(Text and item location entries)
═══

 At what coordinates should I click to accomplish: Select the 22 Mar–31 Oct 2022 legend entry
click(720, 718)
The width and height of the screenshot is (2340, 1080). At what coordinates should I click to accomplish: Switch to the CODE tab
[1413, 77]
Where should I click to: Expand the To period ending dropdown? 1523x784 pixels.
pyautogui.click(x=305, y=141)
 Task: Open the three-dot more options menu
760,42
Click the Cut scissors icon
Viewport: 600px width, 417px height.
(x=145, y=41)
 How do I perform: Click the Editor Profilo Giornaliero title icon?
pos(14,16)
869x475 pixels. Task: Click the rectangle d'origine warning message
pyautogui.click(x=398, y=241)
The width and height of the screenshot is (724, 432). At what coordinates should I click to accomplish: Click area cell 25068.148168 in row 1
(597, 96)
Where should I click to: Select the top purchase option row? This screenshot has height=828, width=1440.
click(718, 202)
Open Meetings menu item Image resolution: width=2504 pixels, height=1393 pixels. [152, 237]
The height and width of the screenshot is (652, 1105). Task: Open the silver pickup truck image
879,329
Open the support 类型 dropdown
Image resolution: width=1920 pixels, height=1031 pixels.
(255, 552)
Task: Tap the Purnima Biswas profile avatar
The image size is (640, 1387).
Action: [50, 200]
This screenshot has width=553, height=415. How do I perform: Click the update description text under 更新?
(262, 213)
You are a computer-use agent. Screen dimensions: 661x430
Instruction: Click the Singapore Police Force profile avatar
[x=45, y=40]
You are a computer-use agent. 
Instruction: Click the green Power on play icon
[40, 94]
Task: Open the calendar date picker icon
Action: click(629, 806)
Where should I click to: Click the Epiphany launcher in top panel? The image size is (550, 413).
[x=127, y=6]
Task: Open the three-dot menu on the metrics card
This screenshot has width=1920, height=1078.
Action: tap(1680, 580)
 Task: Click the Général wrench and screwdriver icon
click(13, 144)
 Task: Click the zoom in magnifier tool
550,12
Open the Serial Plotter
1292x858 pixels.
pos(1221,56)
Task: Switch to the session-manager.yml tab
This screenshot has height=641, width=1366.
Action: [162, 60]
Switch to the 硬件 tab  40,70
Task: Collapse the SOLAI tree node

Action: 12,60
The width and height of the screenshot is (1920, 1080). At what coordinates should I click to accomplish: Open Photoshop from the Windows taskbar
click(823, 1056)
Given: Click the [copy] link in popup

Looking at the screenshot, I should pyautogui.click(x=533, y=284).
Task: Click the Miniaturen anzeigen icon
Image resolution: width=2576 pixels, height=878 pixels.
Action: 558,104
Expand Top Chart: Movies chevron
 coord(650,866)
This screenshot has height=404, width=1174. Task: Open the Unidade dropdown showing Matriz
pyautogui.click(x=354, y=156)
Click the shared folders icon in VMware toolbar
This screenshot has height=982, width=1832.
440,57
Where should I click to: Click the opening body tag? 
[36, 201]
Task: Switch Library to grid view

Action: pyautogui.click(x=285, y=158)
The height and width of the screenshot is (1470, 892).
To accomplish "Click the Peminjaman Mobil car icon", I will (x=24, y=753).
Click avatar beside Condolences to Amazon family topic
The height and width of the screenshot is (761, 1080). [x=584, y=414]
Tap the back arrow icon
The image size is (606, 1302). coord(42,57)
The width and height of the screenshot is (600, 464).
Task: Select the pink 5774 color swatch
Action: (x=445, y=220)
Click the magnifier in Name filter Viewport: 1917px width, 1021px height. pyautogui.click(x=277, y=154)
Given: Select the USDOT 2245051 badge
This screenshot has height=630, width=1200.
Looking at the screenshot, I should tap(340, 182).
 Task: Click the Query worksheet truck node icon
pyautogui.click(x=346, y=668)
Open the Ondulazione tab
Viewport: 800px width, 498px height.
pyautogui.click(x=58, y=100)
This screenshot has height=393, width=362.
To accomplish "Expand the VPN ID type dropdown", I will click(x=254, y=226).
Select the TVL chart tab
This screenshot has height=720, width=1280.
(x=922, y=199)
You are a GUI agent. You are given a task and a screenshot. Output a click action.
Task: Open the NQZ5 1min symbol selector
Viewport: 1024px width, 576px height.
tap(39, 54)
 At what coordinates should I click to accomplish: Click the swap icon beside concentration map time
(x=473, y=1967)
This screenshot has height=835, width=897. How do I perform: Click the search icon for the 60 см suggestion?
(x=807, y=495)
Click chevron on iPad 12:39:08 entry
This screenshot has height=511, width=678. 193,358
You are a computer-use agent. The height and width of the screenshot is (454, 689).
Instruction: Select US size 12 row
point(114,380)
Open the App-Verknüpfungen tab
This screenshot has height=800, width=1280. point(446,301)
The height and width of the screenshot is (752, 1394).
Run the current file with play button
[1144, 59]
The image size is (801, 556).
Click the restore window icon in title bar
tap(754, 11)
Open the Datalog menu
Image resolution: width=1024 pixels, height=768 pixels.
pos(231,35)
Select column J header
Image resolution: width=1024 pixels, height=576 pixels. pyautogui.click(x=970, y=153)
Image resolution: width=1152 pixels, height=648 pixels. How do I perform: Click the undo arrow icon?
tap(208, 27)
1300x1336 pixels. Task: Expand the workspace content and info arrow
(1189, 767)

═══

**Task statement**
Reproduce the rows verbatim, starting at the line that contains "You are a GUI" and stopping after the line that contains "This screenshot has height=511, width=678.".

**Reply**
You are a GUI agent. You are given a task and a screenshot. Output a click action.
Task: Open the NQZ5 1min symbol selector
Viewport: 1024px width, 576px height.
tap(39, 54)
 At what coordinates should I click to accomplish: Click the swap icon beside concentration map time
(x=473, y=1967)
This screenshot has height=835, width=897. How do I perform: Click the search icon for the 60 см suggestion?
(x=807, y=495)
Click chevron on iPad 12:39:08 entry
This screenshot has height=511, width=678. 193,358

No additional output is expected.